:: TEXT BLOCK ::

Tyron Wijewardene

Personal information
- Full name: Tyron Hirantha Wijewardene
- Born: 29 August 1961 (age 64) Maradana, Sri Lanka
- Batting: Left-handed
- Bowling: Left arm medium-fast

Umpiring information
- Tests umpired: 4 (2001–2005)
- ODIs umpired: 52 (1999–2013)
- T20Is umpired: 7 (2009–2012)
- WODIs umpired: 6 (2009–2011)
- WT20Is umpired: 2 (2010)

Career statistics
| Competition | First-class |
| Matches | 5 |
| Runs scored | 118 |
| Batting average | 23.60 |
| 100s/50s | 0/1 |
| Top score | 52 |
| Balls bowled | 503 |
| Wickets | 9 |
| Bowling average | 23.33 |
| 5 wickets in innings | 0 |
| 10 wickets in match | 0 |
| Best bowling | 4/78 |
| Catches/stumpings | 2/– |
- Source: CricketArchive, 10 August 2013

= Tyron Wijewardene =

Sri Lankan cricketer and umpire (born 1961)

:::
:: LISTED ENTRIES ::

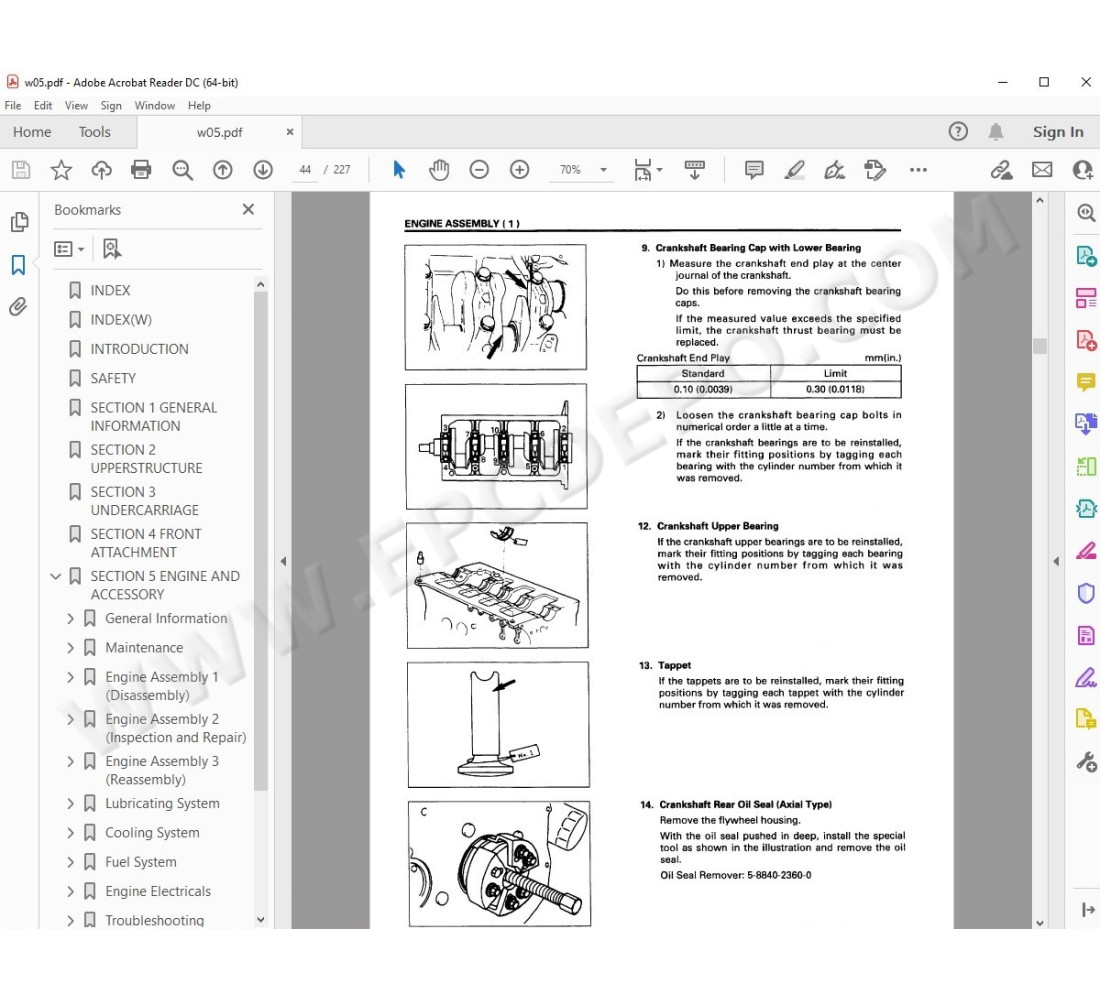Image resolution: width=1100 pixels, height=1000 pixels.
Task: Open the Window menu
Action: [154, 106]
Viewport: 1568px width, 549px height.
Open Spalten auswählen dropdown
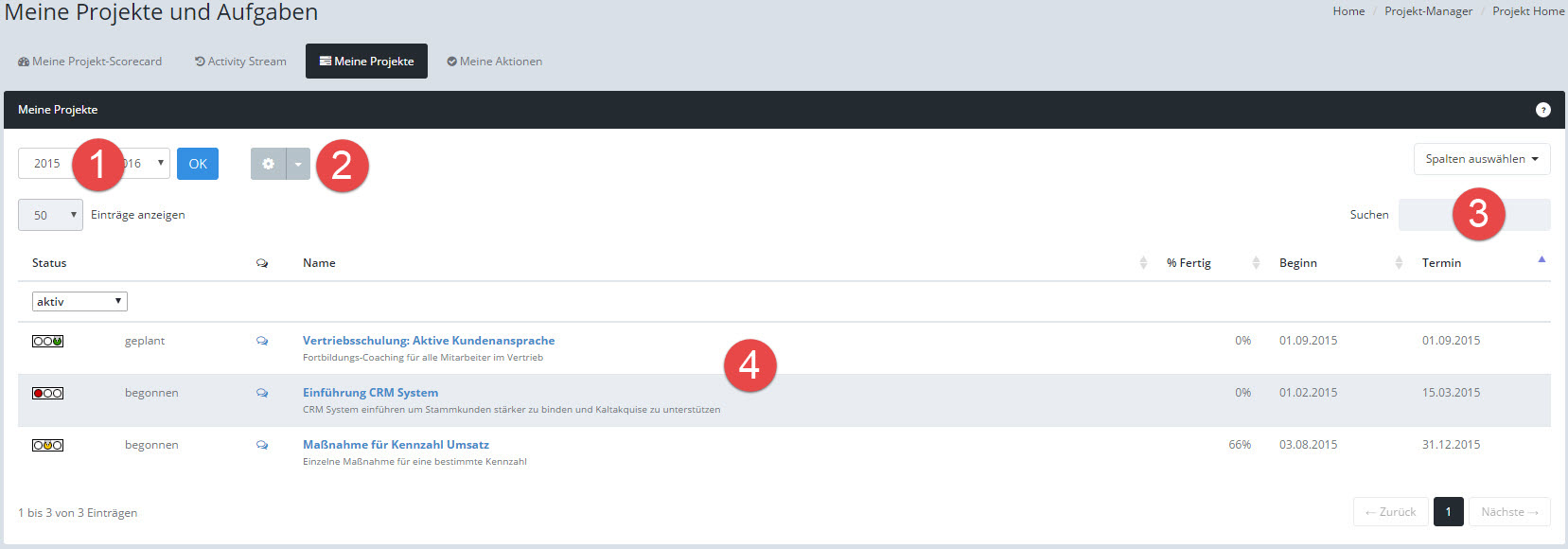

:::

● **REQUIRED ACTIONS**
1. Using the Tyron Wijewardene profile, answer these:
(a) Where was he born?
(b) How many ODIs did he umpire, and over which years?
(c) What is his best bowling figure in first-class cricket?
2. Copy the listing that follows the profile word for word, leaving the pictures out.

● **RESULTS IN ORDER**
1.
(a) Maradana, Sri Lanka
(b) 52, from 1999 to 2013
(c) 4/78

2.
Image resolution: width=1100 pixels, height=1000 pixels.
Task: Open the Window menu
Action: [154, 106]
Viewport: 1568px width, 549px height.
Open Spalten auswählen dropdown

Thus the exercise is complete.